• [Exercise]: Please copy every line with the string "latest" from the entries below.
Supplied entries Block Start
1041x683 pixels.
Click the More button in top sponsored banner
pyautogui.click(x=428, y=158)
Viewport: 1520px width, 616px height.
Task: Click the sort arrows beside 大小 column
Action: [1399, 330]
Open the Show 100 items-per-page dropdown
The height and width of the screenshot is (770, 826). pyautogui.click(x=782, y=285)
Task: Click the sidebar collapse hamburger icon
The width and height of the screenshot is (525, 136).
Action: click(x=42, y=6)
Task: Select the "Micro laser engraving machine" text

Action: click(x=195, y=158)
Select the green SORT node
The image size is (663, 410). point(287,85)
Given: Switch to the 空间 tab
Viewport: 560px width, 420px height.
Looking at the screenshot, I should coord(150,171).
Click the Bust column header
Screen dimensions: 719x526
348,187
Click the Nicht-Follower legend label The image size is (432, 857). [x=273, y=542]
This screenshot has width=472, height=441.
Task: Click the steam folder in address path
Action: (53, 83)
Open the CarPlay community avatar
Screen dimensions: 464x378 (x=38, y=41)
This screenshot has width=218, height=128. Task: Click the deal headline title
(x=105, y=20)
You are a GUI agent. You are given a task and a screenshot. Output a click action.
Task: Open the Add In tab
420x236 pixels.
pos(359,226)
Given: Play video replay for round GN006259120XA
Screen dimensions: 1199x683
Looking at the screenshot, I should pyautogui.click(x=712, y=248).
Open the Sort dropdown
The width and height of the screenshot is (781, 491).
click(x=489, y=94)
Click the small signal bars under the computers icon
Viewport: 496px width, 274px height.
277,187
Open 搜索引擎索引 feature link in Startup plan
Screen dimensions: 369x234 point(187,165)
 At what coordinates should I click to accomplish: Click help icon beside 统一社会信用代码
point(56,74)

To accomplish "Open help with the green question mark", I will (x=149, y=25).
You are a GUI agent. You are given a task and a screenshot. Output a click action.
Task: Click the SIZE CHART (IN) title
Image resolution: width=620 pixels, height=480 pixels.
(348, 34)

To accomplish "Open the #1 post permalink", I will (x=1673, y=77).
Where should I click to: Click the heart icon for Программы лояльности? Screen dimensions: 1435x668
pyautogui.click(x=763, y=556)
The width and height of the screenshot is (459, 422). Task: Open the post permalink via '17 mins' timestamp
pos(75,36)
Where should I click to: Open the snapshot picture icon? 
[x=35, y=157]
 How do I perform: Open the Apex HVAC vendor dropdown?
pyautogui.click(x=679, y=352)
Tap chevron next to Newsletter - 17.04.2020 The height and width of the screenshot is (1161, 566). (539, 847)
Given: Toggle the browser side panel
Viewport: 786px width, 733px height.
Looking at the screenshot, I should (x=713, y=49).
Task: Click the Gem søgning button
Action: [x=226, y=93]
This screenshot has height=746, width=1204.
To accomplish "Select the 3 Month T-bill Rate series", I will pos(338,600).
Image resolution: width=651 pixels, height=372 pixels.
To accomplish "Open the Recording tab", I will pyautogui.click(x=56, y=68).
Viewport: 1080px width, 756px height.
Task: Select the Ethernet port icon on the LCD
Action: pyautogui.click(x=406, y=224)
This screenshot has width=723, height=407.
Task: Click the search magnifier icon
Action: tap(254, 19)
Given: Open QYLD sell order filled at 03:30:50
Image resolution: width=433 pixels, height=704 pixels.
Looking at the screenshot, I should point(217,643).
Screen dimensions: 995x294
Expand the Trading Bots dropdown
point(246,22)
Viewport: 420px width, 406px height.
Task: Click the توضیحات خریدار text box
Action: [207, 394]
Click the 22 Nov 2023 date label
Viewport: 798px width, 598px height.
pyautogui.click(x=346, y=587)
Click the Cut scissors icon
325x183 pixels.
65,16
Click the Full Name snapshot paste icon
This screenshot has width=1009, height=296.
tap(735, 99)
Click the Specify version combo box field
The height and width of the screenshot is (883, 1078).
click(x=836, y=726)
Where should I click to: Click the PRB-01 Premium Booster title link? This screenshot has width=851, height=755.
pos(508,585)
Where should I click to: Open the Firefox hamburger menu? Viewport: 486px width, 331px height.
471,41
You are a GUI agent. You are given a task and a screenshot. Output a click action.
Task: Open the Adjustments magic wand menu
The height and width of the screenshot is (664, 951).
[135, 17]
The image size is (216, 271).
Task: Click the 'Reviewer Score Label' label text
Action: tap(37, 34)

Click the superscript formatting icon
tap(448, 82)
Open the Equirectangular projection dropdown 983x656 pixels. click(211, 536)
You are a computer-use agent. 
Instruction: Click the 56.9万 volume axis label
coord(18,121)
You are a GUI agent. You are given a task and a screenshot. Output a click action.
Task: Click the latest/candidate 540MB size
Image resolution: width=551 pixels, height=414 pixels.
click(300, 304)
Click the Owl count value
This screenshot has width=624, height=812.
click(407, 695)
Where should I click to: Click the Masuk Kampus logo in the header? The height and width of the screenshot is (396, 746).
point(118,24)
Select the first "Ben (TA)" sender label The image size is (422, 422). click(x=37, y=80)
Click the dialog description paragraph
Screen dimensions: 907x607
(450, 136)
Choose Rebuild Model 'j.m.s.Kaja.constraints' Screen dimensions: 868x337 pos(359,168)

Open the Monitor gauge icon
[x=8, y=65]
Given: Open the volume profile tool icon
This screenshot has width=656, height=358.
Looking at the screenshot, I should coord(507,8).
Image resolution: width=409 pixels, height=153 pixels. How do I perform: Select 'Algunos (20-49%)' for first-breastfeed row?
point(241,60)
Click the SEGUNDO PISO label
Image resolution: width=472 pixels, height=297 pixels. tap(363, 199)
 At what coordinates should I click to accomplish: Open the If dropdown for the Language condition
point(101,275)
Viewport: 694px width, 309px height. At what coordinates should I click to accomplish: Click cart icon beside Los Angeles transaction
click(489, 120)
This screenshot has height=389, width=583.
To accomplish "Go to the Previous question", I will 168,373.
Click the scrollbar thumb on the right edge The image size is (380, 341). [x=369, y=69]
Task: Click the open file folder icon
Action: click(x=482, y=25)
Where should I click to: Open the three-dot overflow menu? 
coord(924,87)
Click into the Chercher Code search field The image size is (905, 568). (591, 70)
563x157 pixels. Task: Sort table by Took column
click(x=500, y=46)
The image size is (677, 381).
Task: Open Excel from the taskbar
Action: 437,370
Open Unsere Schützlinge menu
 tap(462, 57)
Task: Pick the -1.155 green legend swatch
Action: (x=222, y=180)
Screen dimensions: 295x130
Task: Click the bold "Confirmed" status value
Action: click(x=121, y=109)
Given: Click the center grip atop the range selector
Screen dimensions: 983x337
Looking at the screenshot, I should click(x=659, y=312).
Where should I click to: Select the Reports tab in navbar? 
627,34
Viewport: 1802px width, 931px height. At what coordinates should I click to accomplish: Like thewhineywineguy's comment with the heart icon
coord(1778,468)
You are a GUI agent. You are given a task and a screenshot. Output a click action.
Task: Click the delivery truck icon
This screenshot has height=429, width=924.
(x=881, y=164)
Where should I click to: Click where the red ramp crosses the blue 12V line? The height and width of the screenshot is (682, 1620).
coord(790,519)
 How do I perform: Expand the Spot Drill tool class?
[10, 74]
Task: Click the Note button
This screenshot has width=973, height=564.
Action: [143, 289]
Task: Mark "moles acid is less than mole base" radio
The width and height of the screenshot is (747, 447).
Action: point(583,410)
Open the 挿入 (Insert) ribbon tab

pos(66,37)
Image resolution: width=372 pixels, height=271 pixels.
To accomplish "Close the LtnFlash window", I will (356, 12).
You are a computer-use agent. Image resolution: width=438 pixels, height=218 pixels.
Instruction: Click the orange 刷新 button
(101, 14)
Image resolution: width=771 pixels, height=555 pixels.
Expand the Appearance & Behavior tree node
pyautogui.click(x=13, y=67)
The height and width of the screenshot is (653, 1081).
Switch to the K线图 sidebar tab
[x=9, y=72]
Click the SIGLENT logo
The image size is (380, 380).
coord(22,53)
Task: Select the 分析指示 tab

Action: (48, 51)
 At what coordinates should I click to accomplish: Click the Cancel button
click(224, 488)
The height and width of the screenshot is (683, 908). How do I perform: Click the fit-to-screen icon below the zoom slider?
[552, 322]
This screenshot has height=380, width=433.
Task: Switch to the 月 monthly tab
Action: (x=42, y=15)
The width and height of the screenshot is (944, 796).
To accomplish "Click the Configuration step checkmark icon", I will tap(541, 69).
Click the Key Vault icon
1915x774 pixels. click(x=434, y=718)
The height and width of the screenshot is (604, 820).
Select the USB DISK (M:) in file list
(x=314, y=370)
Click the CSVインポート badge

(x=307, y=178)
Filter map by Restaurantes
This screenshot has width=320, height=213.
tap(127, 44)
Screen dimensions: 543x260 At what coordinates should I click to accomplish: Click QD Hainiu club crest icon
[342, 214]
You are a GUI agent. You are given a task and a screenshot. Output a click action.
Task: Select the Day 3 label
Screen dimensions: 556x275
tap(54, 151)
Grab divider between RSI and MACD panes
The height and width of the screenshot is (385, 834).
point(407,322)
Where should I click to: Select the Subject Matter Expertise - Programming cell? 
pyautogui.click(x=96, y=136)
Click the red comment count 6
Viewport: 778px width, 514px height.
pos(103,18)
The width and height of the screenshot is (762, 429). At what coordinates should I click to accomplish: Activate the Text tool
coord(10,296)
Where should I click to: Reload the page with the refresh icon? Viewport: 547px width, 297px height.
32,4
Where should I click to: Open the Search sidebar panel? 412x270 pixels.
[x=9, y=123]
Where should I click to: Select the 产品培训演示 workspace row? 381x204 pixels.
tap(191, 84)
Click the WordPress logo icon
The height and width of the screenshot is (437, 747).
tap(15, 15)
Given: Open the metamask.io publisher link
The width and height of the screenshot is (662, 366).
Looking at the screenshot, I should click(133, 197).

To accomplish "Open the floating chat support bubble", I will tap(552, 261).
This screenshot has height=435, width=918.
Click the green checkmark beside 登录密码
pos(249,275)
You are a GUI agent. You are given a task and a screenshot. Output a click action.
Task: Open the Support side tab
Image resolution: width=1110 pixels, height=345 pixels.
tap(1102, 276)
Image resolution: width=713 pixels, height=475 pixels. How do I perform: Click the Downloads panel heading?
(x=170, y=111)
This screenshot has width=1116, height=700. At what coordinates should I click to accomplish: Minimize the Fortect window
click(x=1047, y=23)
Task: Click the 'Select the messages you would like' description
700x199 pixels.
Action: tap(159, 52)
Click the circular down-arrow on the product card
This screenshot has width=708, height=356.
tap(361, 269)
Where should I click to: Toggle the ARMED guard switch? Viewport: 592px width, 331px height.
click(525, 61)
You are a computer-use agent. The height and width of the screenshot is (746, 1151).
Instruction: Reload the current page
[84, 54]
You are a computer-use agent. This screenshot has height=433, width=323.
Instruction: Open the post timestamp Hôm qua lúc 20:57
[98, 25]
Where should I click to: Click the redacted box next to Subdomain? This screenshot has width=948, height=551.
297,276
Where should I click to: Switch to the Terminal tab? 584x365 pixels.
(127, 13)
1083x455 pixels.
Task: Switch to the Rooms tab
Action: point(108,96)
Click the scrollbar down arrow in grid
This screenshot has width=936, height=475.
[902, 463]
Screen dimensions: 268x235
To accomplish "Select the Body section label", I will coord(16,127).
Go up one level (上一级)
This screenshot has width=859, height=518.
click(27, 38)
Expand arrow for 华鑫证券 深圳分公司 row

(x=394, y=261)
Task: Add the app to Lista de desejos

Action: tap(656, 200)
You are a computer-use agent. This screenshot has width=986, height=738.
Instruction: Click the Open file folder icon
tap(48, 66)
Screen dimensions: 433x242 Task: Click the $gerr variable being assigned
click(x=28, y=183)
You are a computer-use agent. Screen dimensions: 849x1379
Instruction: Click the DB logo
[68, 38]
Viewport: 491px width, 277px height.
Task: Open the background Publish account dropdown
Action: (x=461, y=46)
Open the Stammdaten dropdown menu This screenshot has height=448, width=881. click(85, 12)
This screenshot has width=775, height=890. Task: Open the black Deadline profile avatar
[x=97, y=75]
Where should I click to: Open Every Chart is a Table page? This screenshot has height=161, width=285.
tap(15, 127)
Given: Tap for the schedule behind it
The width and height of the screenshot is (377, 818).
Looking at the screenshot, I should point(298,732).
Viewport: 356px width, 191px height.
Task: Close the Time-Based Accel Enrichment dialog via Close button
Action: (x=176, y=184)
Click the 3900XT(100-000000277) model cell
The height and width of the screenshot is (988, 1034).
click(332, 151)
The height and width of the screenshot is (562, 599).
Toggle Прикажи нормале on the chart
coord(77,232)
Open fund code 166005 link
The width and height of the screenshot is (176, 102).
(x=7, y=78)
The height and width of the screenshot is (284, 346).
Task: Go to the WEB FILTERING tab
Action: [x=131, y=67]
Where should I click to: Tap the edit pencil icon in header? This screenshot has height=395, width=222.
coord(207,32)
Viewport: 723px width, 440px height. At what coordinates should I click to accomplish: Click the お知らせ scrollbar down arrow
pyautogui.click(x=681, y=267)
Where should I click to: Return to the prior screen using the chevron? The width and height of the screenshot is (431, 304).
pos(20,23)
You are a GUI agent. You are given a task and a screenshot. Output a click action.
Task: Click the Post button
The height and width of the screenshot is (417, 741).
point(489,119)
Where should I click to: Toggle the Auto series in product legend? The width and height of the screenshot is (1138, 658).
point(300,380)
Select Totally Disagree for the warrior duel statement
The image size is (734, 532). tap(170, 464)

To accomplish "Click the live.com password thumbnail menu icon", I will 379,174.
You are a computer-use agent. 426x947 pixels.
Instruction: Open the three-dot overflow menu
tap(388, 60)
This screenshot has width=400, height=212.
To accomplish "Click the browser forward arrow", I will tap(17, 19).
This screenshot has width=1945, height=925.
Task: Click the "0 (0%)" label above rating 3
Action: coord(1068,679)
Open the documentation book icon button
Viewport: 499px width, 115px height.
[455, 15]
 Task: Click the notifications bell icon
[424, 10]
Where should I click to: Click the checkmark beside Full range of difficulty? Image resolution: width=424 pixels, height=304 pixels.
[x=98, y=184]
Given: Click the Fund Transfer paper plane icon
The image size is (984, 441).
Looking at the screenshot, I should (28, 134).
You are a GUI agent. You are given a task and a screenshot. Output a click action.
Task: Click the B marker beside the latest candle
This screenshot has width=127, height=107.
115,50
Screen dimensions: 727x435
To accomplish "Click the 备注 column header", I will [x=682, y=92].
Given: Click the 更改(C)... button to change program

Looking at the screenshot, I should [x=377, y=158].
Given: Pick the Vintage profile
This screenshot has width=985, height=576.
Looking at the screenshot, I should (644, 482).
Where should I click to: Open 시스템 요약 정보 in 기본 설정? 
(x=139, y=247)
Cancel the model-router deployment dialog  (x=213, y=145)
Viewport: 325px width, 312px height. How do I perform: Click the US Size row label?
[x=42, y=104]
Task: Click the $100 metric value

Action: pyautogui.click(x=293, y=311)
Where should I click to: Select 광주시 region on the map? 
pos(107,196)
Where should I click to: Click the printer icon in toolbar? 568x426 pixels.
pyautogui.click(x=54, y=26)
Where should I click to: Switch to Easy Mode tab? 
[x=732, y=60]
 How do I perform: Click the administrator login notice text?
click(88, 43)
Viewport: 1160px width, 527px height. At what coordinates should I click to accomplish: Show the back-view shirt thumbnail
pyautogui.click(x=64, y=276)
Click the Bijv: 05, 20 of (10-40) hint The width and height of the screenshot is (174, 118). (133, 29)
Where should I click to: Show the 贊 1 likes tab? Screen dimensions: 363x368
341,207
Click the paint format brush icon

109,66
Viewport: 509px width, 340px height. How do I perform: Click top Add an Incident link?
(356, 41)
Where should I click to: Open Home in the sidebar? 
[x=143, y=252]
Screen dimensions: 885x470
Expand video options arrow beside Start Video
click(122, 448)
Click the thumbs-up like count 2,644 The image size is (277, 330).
Supplied entries Block End
• [Task response]:
Task: Click the latest/candidate 540MB size
Task: Click the B marker beside the latest candle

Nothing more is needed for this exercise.